*Exercise*.
Copy every line of the following data word for word, without changing anything.

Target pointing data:
(begin)

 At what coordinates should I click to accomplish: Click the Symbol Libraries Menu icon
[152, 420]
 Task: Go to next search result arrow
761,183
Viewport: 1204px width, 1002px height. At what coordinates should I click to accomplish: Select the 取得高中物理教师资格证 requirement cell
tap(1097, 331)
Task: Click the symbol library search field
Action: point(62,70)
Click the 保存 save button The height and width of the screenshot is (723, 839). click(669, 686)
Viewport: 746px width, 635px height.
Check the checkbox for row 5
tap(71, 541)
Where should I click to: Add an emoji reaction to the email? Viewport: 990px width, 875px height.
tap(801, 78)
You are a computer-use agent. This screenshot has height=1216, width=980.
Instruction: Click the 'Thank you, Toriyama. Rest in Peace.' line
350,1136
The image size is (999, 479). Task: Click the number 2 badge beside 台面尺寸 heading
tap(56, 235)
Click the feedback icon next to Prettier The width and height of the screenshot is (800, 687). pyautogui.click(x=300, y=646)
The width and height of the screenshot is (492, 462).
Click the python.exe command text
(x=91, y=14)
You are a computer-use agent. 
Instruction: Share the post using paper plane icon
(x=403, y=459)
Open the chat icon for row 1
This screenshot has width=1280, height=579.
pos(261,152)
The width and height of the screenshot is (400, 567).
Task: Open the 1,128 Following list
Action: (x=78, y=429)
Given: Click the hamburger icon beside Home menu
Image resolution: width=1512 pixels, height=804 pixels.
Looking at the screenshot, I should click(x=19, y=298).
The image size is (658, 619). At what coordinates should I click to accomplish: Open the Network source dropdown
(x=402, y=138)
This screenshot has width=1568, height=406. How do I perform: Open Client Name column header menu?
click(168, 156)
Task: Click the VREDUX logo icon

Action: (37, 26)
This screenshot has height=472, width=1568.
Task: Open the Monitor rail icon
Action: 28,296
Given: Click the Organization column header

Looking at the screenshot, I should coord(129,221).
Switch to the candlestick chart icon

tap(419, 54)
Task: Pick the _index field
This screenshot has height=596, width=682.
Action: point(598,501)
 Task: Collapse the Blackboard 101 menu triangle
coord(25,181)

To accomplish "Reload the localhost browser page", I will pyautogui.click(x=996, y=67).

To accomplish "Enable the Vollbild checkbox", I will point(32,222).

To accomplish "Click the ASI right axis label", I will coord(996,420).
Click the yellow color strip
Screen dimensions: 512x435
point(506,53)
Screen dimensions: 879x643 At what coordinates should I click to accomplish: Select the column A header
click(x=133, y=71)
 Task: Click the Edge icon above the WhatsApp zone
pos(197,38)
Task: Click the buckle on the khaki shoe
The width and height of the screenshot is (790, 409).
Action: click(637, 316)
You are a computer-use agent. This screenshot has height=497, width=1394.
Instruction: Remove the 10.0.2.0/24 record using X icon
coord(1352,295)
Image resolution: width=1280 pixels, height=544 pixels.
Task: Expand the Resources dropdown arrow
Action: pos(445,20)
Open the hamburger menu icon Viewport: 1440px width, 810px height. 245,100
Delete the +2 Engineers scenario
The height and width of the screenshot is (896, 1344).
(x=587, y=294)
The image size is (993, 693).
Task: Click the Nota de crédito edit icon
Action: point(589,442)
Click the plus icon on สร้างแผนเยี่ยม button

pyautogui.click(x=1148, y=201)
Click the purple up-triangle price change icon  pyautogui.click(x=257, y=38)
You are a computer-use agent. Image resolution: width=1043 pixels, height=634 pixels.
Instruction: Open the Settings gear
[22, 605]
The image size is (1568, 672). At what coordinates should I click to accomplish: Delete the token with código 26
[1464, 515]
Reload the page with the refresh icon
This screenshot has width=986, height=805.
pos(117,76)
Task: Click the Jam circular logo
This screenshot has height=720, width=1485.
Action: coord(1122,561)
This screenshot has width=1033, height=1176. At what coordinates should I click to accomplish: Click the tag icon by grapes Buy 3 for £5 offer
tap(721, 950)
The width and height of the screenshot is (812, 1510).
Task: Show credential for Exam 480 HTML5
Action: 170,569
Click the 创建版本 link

(end)

*Exercise result*.
 At what coordinates should I click to accomplish: Click the Symbol Libraries Menu icon
[152, 420]
 Task: Go to next search result arrow
761,183
Viewport: 1204px width, 1002px height. At what coordinates should I click to accomplish: Select the 取得高中物理教师资格证 requirement cell
tap(1097, 331)
Task: Click the symbol library search field
Action: point(62,70)
Click the 保存 save button The height and width of the screenshot is (723, 839). click(669, 686)
Viewport: 746px width, 635px height.
Check the checkbox for row 5
tap(71, 541)
Where should I click to: Add an emoji reaction to the email? Viewport: 990px width, 875px height.
tap(801, 78)
You are a computer-use agent. This screenshot has height=1216, width=980.
Instruction: Click the 'Thank you, Toriyama. Rest in Peace.' line
350,1136
The image size is (999, 479). Task: Click the number 2 badge beside 台面尺寸 heading
tap(56, 235)
Click the feedback icon next to Prettier The width and height of the screenshot is (800, 687). pyautogui.click(x=300, y=646)
The width and height of the screenshot is (492, 462).
Click the python.exe command text
(x=91, y=14)
You are a computer-use agent. 
Instruction: Share the post using paper plane icon
(x=403, y=459)
Open the chat icon for row 1
This screenshot has width=1280, height=579.
pos(261,152)
The width and height of the screenshot is (400, 567).
Task: Open the 1,128 Following list
Action: (x=78, y=429)
Given: Click the hamburger icon beside Home menu
Image resolution: width=1512 pixels, height=804 pixels.
Looking at the screenshot, I should click(x=19, y=298).
The image size is (658, 619). At what coordinates should I click to accomplish: Open the Network source dropdown
(x=402, y=138)
This screenshot has width=1568, height=406. How do I perform: Open Client Name column header menu?
click(168, 156)
Task: Click the VREDUX logo icon

Action: (37, 26)
This screenshot has height=472, width=1568.
Task: Open the Monitor rail icon
Action: 28,296
Given: Click the Organization column header

Looking at the screenshot, I should coord(129,221).
Switch to the candlestick chart icon

tap(419, 54)
Task: Pick the _index field
This screenshot has height=596, width=682.
Action: point(598,501)
 Task: Collapse the Blackboard 101 menu triangle
coord(25,181)

To accomplish "Reload the localhost browser page", I will pyautogui.click(x=996, y=67).

To accomplish "Enable the Vollbild checkbox", I will point(32,222).

To accomplish "Click the ASI right axis label", I will coord(996,420).
Click the yellow color strip
Screen dimensions: 512x435
point(506,53)
Screen dimensions: 879x643 At what coordinates should I click to accomplish: Select the column A header
click(x=133, y=71)
 Task: Click the Edge icon above the WhatsApp zone
pos(197,38)
Task: Click the buckle on the khaki shoe
The width and height of the screenshot is (790, 409).
Action: click(637, 316)
You are a computer-use agent. This screenshot has height=497, width=1394.
Instruction: Remove the 10.0.2.0/24 record using X icon
coord(1352,295)
Image resolution: width=1280 pixels, height=544 pixels.
Task: Expand the Resources dropdown arrow
Action: pos(445,20)
Open the hamburger menu icon Viewport: 1440px width, 810px height. 245,100
Delete the +2 Engineers scenario
The height and width of the screenshot is (896, 1344).
(x=587, y=294)
The image size is (993, 693).
Task: Click the Nota de crédito edit icon
Action: point(589,442)
Click the plus icon on สร้างแผนเยี่ยม button

pyautogui.click(x=1148, y=201)
Click the purple up-triangle price change icon  pyautogui.click(x=257, y=38)
You are a computer-use agent. Image resolution: width=1043 pixels, height=634 pixels.
Instruction: Open the Settings gear
[22, 605]
The image size is (1568, 672). At what coordinates should I click to accomplish: Delete the token with código 26
[1464, 515]
Reload the page with the refresh icon
This screenshot has width=986, height=805.
pos(117,76)
Task: Click the Jam circular logo
This screenshot has height=720, width=1485.
Action: coord(1122,561)
This screenshot has width=1033, height=1176. At what coordinates should I click to accomplish: Click the tag icon by grapes Buy 3 for £5 offer
tap(721, 950)
The width and height of the screenshot is (812, 1510).
Task: Show credential for Exam 480 HTML5
Action: 170,569
Click the 创建版本 link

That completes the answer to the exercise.